Gail repressed the urge to order Tonya to get some sleep. “I just had an unexpected night-time visitor,” she said, pressing on to the reason she had called. “Arm Keaton.”
Tonya groaned. The sound of an angry grunt and the crash of crockery followed. Tonya had just thrown a coffee cup across her office, or kitchen, Gail guessed. “My official position is all contact with Arm Keaton must go through Focus Lupe Rodriguez.”
“Official position?”
“The position of the Focus Council.”
“Oh.” Gail made an ick face, and gave back the juice she had taken from her nearest Transforms. “What am I supposed to do when an Arm shows up in my household, then? Quote her that position?” Tonya didn’t answer. “I’m sorry, but I can’t imagine saying that to someone that, um, forceful.”
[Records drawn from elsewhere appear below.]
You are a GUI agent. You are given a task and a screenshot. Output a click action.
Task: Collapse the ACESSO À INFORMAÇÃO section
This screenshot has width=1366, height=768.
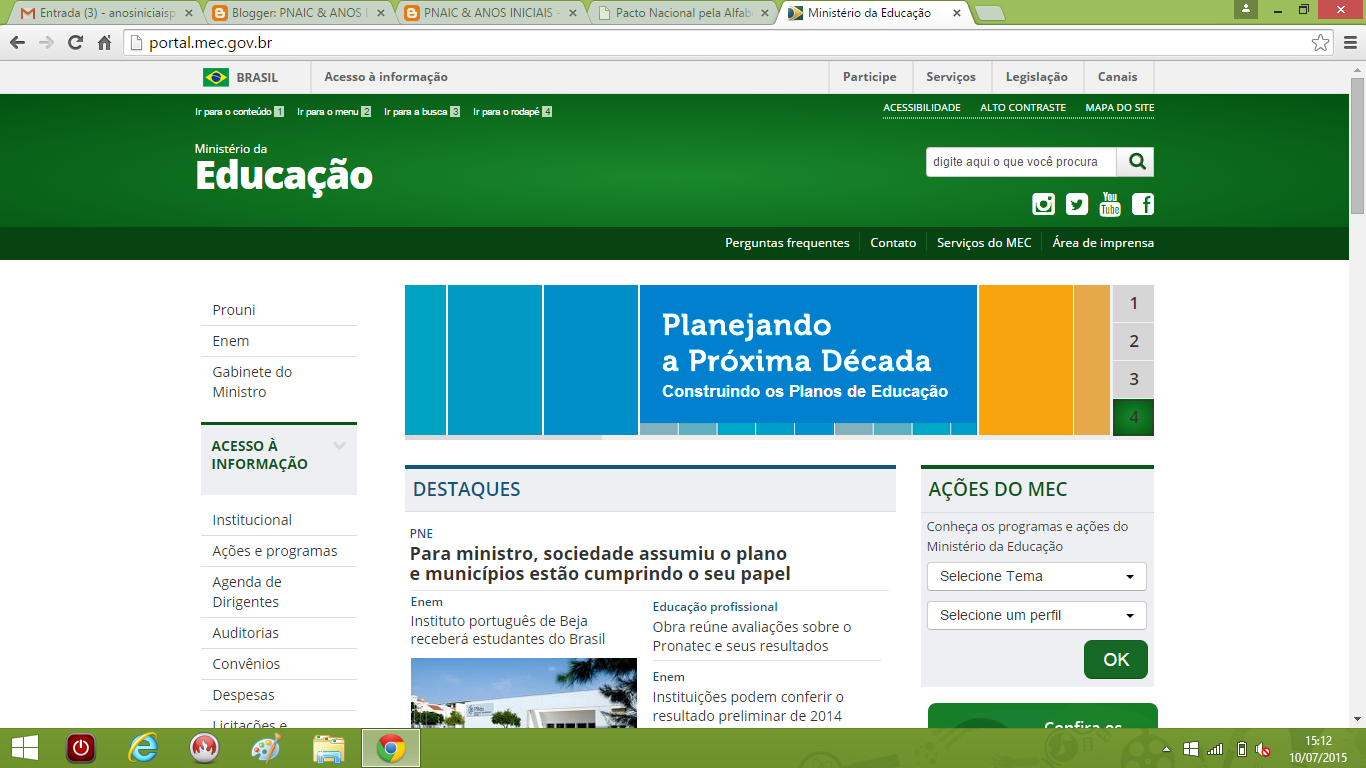pos(339,446)
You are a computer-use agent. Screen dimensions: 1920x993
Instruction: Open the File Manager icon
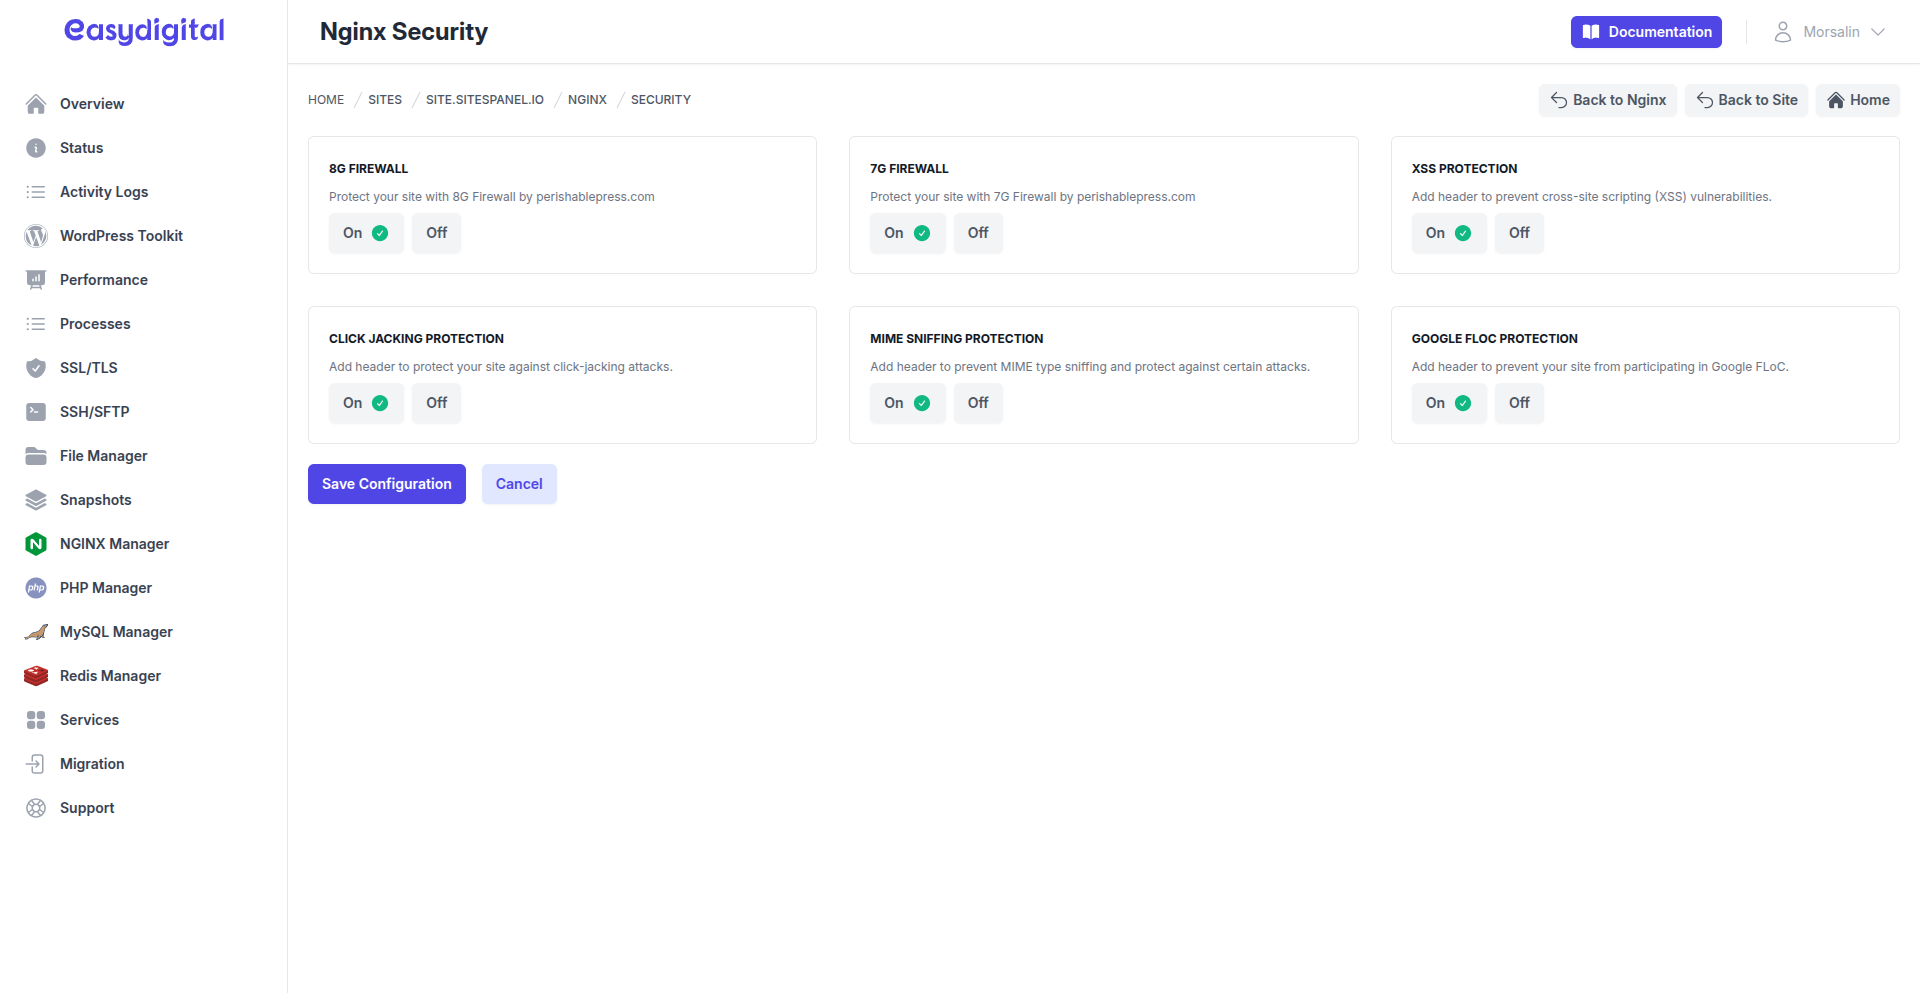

“Hmm. This wasn’t a bad encounter?”
“Nah, just the usual ‘check out the weird out-of-control overpowered Focus’ meeting,” Gail said, bitter. “This is right up there with the incomprehensible phone calls and letters I’ve been getting from these supposed Crows.”
“Crows?” Tonya asked. “Did they give names?”
“Uh huh. Gilgamesh and Whisper. My people are convinced they’re stalkers and want to screen the contacts for me, but I put my foot down. These supposed Crows kno
w too much, and their names sound like Crow names to me.”
Tonya moaned. “What do these supposed Crows want?”
“Well, they also think I’m a target in some crazy Major Transform conflict, and they want to help me by arranging for one of them, the Whisper fellow, to remove the bad juice from my household. But since they won’t agree to meet me in person I’m still, um, negotiating with them.”
“My official position is that Crows are a myth and do not exist. There are no male Major Transforms.”
Still? Stupid Focus Council. Gail, who had been pacing around her office, sat down. What had been an attempt to quell her fears for her household by talking to Tonya had turned into a mystery. She wasn’t asleep on her feet, now. The game was afoot!
“I metasensed both varieties. Tonight. With my metasense linked to Arm Keaton,” Gail said. “Do you have an official position on metasense sharing?”
“With or without a tag.”
“Huh?”
“Did the Arm tag you?”
“What? No, not at all. This just worked. I had a queasy moment I made go away by adjusting my juice when she grabbed me, but no tags.” Major Transforms could tag each other? This tag stuff would be interesting to investigate. Van definitely needed to know.
More crockery breaking noises came through the phone. “Gail. I know you can’t help being the target of other Major Transforms’ interest, but there’s a trick you need to use when dealing with this, if you want to protect your household: lying. Don’t tell anyone about these things. Ever. Focuses can lose their households this way. You’ll even need to lie to yourself at times, at least in your outward thoughts. Your actions and reactions reflect your outward thoughts, and far too many Major Transforms can read your outward thoughts through your actions and reactions. I’m sure you’ve noticed you can do such things, at least a little.”
Of all the conversations Gail had expected to have with Tonya tonight… Hell. “I can,” she said. She fought to keep fear out of her voice, and managed not to continue with a ‘more than a little’.